Dr. Marc Faber, author of the Gloom, Boom and Doom report, suggested in a recent CNBC interview that the debt in the Western world will continue to increase, leading to a "Colossal Mess" over the next five to 10 years.
Dr. Faber is also of the opinion that there will be no fiscal cliff. Instead, according to Dr. Faber, there will be a "fiscal grand canyon." I had discussed the reasons for a lack of a fiscal cliff event in one of my earlier articles. In this article, I will discuss the reasons for believing that the West is, indeed, in a "Colossal Mess."
Starting with the United States, the government debt to GDP is already at 102% as of second quarter of 2012. In a sluggish growth environment, it is very unlikely that the fiscal cliff will come into effect in 2013. Instead, tax cuts will be extended until more stability is witnessed in economic growth. According to the Congressional Budget Office (CBO), if the tax cuts are extended, the U.S. will witness budget deficits of $10 trillion over the next 10 years. The CBO does expect budget deficits to fall below $1 trillion on an annual basis between 2014 and 2018. I personally don't see that scenario panning out, and budget deficits should remain over $1 trillion over the next 10 years.

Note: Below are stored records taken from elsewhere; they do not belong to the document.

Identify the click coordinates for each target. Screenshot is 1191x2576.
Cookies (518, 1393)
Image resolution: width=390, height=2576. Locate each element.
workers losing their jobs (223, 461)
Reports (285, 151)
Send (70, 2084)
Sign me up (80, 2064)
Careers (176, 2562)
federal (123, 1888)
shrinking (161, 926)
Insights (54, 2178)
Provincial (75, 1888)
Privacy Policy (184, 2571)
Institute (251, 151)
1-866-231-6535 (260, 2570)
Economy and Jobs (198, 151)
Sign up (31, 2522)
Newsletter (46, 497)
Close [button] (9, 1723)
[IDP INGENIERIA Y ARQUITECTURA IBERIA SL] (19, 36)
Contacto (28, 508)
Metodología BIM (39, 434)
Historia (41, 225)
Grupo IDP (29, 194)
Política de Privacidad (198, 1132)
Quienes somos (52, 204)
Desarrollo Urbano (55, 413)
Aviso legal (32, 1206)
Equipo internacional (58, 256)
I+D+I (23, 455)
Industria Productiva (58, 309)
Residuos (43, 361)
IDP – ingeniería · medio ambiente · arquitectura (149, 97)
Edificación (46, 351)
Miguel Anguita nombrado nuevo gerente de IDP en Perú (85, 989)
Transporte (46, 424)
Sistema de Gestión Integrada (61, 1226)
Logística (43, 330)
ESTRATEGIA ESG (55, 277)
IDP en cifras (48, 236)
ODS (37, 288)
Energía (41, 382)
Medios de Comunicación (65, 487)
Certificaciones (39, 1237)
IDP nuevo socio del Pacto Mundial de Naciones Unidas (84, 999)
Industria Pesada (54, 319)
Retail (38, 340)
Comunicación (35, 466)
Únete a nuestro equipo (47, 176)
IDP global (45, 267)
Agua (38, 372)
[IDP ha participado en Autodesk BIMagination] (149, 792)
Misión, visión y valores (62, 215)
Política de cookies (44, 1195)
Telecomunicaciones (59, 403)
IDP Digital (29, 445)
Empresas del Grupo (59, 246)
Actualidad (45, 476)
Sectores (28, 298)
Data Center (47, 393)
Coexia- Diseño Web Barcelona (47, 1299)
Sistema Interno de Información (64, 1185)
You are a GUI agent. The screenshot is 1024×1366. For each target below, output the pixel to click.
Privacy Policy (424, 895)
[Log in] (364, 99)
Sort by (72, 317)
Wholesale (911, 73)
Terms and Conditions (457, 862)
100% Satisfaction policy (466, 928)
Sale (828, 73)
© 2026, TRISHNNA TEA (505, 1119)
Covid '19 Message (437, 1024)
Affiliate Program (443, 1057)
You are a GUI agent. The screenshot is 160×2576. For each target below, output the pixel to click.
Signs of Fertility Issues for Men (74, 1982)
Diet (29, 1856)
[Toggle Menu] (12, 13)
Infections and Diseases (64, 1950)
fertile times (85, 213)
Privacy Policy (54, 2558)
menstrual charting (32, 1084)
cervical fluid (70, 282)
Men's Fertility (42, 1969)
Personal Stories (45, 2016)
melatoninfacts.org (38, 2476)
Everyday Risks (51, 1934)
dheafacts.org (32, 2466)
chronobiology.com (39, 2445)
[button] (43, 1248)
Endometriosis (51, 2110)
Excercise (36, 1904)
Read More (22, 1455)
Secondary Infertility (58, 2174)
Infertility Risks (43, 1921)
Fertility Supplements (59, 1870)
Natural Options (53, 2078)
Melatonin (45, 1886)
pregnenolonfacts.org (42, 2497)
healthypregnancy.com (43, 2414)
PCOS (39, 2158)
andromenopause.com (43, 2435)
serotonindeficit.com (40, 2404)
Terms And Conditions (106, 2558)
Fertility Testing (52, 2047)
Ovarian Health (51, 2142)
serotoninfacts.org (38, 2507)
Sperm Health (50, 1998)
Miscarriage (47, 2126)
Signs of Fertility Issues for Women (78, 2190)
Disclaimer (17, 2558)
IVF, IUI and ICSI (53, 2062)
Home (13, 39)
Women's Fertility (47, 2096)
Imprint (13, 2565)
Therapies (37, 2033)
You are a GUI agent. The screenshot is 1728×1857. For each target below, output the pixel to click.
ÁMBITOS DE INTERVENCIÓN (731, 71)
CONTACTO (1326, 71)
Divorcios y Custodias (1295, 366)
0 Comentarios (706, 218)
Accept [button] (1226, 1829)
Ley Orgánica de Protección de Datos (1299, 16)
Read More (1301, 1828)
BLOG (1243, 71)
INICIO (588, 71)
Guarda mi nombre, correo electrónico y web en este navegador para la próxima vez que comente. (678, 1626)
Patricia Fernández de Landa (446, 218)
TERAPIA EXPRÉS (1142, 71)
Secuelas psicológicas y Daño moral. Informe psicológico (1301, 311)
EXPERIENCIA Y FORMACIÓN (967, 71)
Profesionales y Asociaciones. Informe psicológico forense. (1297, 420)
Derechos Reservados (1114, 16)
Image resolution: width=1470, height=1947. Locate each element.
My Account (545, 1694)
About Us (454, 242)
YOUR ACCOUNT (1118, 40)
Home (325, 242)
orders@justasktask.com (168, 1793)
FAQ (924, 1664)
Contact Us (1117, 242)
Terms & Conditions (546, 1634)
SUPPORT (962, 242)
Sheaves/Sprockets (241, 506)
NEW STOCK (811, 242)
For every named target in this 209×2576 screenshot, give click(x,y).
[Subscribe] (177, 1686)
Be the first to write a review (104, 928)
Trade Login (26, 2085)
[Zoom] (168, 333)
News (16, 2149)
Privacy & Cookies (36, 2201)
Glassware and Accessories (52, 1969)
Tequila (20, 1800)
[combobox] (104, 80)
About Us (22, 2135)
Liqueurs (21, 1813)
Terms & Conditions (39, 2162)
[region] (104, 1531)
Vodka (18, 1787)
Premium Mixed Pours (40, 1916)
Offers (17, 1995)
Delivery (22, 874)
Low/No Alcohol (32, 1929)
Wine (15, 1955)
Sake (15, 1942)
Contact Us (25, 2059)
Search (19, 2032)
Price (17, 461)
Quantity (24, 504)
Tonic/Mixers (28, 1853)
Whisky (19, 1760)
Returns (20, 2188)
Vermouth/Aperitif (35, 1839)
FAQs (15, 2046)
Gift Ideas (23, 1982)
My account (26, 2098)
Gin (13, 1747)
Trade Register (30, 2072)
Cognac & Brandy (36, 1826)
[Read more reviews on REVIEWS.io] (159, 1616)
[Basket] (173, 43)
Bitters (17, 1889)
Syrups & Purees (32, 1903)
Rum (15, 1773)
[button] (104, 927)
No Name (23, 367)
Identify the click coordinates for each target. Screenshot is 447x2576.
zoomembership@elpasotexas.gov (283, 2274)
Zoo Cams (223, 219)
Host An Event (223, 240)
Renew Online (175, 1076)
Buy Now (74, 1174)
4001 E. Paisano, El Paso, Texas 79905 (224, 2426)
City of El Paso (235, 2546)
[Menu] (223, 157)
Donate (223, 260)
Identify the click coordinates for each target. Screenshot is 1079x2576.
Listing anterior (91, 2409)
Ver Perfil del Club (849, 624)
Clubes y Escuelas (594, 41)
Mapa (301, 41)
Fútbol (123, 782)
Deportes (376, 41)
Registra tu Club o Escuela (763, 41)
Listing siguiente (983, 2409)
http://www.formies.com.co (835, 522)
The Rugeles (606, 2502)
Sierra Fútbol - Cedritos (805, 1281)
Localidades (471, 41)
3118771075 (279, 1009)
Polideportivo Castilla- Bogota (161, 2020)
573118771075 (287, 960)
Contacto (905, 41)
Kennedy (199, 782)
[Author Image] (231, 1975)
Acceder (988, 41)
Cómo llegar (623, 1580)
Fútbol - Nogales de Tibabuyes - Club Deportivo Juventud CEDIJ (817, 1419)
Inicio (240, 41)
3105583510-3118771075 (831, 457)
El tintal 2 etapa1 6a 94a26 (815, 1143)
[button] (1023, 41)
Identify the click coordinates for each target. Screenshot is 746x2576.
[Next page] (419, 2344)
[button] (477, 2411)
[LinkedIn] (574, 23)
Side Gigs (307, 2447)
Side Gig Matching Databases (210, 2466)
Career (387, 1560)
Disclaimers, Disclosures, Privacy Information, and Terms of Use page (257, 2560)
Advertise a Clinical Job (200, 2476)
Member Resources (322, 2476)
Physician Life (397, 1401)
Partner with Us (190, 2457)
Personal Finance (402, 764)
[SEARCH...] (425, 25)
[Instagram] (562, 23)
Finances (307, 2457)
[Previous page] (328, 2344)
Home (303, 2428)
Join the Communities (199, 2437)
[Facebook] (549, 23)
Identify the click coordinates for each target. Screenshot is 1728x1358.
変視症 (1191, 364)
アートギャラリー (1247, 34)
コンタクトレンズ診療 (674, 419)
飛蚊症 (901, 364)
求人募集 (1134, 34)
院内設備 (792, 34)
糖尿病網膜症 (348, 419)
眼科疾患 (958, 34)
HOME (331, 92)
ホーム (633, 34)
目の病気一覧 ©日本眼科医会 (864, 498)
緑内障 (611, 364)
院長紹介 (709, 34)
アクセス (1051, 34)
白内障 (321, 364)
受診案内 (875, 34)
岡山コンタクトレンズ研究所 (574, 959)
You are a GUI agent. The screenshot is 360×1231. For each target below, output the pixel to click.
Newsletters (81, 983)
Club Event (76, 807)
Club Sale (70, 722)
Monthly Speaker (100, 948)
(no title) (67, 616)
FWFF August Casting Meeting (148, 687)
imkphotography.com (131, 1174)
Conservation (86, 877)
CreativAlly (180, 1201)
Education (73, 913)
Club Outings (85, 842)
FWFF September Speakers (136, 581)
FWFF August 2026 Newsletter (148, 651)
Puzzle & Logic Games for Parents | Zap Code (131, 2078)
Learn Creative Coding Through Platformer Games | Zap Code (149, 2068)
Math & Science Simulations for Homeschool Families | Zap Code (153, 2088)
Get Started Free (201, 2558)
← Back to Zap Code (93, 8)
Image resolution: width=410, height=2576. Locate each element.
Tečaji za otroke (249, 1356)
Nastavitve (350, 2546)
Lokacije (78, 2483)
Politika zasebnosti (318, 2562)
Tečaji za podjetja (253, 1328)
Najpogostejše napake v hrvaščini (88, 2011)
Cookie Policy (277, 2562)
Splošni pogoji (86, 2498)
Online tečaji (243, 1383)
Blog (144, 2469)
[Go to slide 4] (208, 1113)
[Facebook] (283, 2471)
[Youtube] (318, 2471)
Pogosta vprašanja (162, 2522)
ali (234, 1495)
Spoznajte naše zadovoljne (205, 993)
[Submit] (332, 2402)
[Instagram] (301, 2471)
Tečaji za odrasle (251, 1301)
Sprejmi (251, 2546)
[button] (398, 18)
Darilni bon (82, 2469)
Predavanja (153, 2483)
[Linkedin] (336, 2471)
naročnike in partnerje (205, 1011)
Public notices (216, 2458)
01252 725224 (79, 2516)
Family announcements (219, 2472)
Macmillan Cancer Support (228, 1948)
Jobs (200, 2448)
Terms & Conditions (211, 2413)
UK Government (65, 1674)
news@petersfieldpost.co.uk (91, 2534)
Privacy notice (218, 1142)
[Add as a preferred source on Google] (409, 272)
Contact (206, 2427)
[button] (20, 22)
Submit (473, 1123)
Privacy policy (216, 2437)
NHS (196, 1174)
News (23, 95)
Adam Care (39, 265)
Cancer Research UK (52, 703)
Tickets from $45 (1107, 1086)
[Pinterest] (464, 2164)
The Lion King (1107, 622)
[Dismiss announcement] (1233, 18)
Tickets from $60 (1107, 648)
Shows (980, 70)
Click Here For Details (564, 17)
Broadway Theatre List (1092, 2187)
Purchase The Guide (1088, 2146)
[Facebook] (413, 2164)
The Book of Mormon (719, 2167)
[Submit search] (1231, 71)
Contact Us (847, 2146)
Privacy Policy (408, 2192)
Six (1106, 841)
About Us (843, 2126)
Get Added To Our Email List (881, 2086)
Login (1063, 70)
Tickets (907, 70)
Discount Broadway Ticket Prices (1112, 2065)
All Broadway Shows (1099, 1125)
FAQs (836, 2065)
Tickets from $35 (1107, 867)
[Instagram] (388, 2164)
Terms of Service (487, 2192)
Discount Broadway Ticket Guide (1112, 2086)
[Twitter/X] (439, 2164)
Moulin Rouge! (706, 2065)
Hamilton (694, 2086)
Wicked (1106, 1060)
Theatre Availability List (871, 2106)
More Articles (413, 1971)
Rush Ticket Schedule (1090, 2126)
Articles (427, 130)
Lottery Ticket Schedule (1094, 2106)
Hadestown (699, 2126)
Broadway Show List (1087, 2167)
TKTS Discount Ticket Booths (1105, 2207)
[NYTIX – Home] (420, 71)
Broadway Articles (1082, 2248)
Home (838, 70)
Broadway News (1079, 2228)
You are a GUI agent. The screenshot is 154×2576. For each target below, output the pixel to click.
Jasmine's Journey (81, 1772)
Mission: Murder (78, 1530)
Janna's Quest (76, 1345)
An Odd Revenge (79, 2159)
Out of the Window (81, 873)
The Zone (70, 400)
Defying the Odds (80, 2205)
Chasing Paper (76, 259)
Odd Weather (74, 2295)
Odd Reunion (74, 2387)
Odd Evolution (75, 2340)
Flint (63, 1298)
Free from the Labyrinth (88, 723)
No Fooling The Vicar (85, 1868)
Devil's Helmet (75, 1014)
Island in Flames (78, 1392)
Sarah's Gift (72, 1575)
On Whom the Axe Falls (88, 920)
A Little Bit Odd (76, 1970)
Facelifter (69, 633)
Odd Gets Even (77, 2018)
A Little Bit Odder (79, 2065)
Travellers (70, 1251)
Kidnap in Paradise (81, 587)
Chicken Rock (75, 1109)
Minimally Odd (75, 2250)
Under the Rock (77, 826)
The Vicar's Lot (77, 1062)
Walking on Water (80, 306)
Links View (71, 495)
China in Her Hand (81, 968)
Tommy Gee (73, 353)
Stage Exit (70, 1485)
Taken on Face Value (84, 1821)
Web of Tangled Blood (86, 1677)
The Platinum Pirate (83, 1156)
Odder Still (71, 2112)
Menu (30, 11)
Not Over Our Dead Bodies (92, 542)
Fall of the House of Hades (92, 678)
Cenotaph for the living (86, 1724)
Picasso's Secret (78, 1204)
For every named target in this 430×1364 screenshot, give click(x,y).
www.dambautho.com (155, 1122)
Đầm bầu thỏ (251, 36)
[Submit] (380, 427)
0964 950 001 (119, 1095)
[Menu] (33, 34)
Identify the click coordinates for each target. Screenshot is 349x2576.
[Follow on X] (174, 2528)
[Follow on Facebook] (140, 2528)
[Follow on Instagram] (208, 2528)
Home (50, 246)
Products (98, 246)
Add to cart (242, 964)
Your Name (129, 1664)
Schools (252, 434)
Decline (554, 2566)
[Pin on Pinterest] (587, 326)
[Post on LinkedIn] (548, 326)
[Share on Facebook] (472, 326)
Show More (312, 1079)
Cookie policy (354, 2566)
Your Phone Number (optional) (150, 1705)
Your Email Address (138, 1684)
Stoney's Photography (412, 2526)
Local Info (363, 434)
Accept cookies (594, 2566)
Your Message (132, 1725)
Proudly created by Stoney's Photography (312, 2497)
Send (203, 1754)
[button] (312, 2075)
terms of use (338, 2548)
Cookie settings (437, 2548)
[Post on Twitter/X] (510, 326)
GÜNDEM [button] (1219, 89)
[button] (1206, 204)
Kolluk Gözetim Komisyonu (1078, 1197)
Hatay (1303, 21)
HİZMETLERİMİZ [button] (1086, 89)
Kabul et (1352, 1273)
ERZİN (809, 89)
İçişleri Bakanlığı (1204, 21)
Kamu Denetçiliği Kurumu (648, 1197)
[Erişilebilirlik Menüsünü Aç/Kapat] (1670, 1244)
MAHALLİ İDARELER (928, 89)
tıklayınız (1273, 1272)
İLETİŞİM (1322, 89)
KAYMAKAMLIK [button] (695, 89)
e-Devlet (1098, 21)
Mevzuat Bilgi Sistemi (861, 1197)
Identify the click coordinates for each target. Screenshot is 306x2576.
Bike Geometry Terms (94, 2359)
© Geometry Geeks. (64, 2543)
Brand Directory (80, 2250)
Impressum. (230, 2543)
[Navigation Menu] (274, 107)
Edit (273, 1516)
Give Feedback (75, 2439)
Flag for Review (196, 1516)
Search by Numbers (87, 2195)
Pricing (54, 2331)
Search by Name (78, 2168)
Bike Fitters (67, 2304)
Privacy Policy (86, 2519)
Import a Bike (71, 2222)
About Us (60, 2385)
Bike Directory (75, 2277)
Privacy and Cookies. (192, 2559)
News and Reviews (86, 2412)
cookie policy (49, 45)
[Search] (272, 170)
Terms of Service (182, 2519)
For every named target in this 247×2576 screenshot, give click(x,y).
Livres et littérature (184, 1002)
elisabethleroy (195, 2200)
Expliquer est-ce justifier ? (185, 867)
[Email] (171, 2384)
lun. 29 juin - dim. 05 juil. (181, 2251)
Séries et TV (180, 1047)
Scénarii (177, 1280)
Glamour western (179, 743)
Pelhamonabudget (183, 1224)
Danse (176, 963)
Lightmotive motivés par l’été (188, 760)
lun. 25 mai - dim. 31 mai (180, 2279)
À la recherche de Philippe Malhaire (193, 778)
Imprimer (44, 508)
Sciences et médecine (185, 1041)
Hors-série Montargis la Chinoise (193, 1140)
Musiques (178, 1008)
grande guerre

This is in line with Dr. Faber's statement in the CNBC interview, linked above:
"I think the deficit here (in the U.S.) -- irrespective of who is in the White House -- will stay above a trillion dollars per annum for at least as far as the eye can see."
Clearly, there is no possibility of a decline in debt to GDP over the next decade. Further, if interest rates do start trending higher, the debt servicing cost will increase, leading to an increase in deficits. I do see a scenario where more debt is needed in order to service existing debt.
The problem for the U.S. does not end there. The present value of the Social Insurance programs (Social Security and Medicare) for the next 75 years is estimated at $34 trillion, according to the 2011 annual financial report from the U.S. Department of the Treasury. These are an off-balance sheet item, and more money printing might be the only solution to fund the programs. Certainly, the entire security program is not due over the next decade or two. However, it ensures that the debt will keep climbing amid a weak economic scenario and unfavorable demographics.
The scenario in the eurozone is no better. Government debt as a percent of GDP has increased in the 17-member eurozone from 69% at the beginning of 2007 to 89% as of first quarter of 2012. The chart below shows the government debt to GDP for the euro area and other countries as of 2011. For several countries, the problem is much more intense than that in the United States. I personally do believe that the U.S. looks relatively better than the eurozone, and that the dollar should do relatively well.
With the eurozone already in a recession and with the unemployment scenario looking gloomy, the government debt will continue to rise in the foreseeable future for the eurozone countries. The unemployment rate for the 17 euro countries currently stands at 11.4%, which is much worse than that of the United States. Spain and Greece deserve special mention, with an unemployment rate at 25%. Therefore, Spain's government debt, which is relatively lower, will in all probability increase going forward.
Further, even for the eurozone countries, the NPV of healthcare and pension spending from 2010-2050 (as a percent of GDP) is significant. This will necessitate further government borrowing, or creating money out of thin air.
Given these factors, it is nearly impossible to visualize a scenario where the government debt will decline for the Western economies over the medium to long term. Also, from a historical perspective, the current debt level in the advanced economies is at near record highs. In previous instances, such a high debt level has been followed by periods of defaults, financial repression and inflation. I did discuss the probability of a financial repression in one of my earlier articles. Going forward, one might witness a flurry of defaults and high inflation due to governments trying to inflate their way out of debt.
From an investment perspective, high levels of debt and continued expansionary monetary policies will favor hard assets. Gold and silver should be an integral part of an investor's portfolio in such a scenario. Besides physical gold and silver, investors can consider exposure to these precious metals through the following ETFs:
SPDR Gold Shares ETF (GLD) - The ETF seeks to replicate the performance, net of expenses, of the price of gold bullion. The ETF has an expense ratio of 0.4%, with net asset holdings for the fund at $65.26 billion.
iShares Silver Trust ETF (SLV) - The ETF seeks to reflect the price of silver owned by the trust, less the trust's expenses and liabilities. The ETF has an expense ratio of 0.5%, with net asset holdings for the fund at $8.78 billion
Also, equities will trend higher in an inflationary scenario, and as such, investors can consider exposure to the SPDR S&P 500 ETF (SPY). The ETF provides exposure to the S&P 500 index, with ETF returns generally corresponding to the price and yield performance of the S&P 500 Index. The ETF has a low expense ratio of 0.09%, and is a good index investing option.